Por su parte, Nuevo México destaca por ser uno de los distritos que lidera la transición energética en el país. Según el mismo organismo, el desarrollo de la energía limpia alcanzó el 60%, con gran participación de la energía solar, que representa el 13% de la matriz.
Asimismo, y por su proximidad a la Cuenca Pérmica, el estado es el segundo productor de crudo más importante de Estados Unidos, cubriendo el 14% de la producción total. Un desarrollo similar alcanzó el gas natural, donde la Cuenca de San Juan juega un rol fundamental.
En el caso de Venezuela, el mercado energético despertó de un largo letargo luego de la detención de Nicolás Maduro. Bajo el arbitraje de la administración republicana, el interinato de Delcy Rodríguez dio luz verde al reinicio de las actividades extractivas.
A día de hoy, y con el bloqueo del estrecho de Ormuz en curso, la nación caribeña cobró fuerza en el panorama internacional, ganándose un lugar como uno de los principales proveedores de la potencia occidental. «Venezuela está alcanzando una producción récord, y todo eso está llegando a EE. UU.», afirmó Agen este jueves.
El éxito de Venezuela
Para tomar dimensión del éxito, el Informe Mensual de la OPEP correspondiente a abril destacó la producción diaria de hasta 1 031 000 barriles y la cotización de US$ 90,47 por barril ante el desabastecimiento ocasionado por el conflicto en Irán.
Lejos de circunscribir el gran rendimiento de Venezuela a la tensa situación geopolítica, el director de Dominio Energético adelantó que, aun superada la guerra y recuperado Ormuz, el éxito de las exportaciones venezolanas y la industria estadounidense continuará.
«Una vez que el Estrecho de Ormuz esté abierto, verás que los precios bajan, pero todos estaremos en una mejor posición, gracias al presidente Trump, en petróleo y gas», aseguró.
La millonaria recaudación en la subasta de concesiones
En otros temas, el funcionario se refirió a la exitosa convocatoria de la subasta de arrendamientos de petróleo y gas que organizó el Departamento del Interior en Nuevo México y Texas, en la jornada de ayer.
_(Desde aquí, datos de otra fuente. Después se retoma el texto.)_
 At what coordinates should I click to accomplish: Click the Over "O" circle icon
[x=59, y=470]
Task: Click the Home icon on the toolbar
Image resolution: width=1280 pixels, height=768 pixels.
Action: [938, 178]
Según el comunicado de la cartera, se generó una ganancia de hasta US$4 000 000 000 con el arrendamiento de 74 parcelas, que suman un total de 33 530 acres.
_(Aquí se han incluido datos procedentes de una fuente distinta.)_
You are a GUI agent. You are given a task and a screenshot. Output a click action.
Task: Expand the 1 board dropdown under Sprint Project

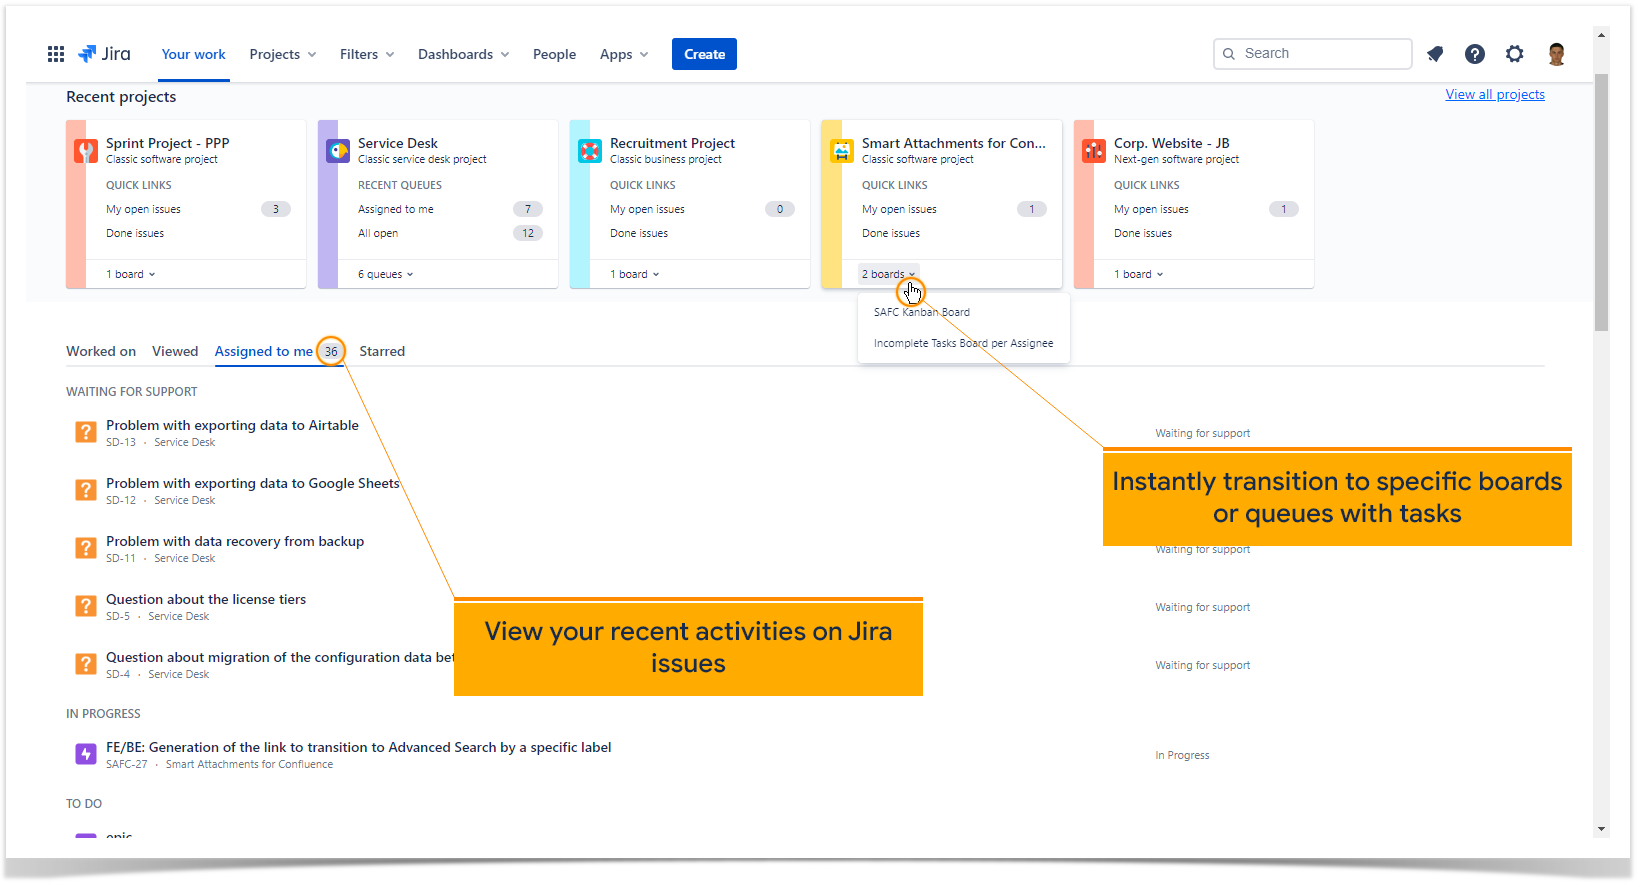(131, 274)
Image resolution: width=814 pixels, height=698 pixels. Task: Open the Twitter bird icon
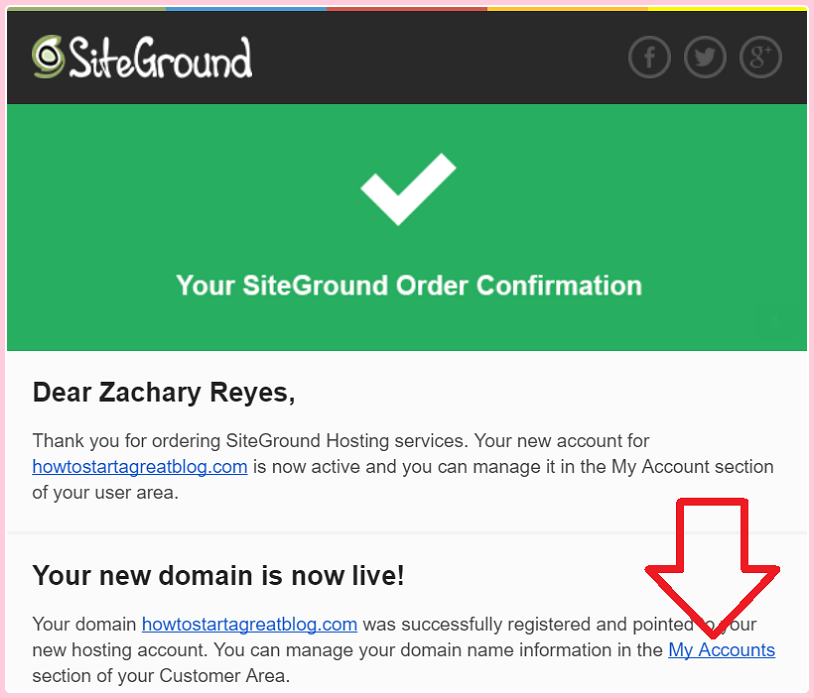click(704, 57)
De esta manera, empresas del sector privado obtuvieron el permiso para proceder con la explotación de los recursos naturales para la extracción de petróleo y gas natural. «Al reducir costos y eliminar barreras al desarrollo, estamos impulsando el potencial energético estadounidense», defendió Doug Burgum.
Al tanto de los acontecimientos, Agen valoró que el saldo resultante «es cuatro veces la subasta de arrendamientos más reciente que jamás haya ocurrido», por lo que la confianza proyectada del gobierno actual evidencia que «la gente está invirtiendo nuevamente en petróleo y gas en América».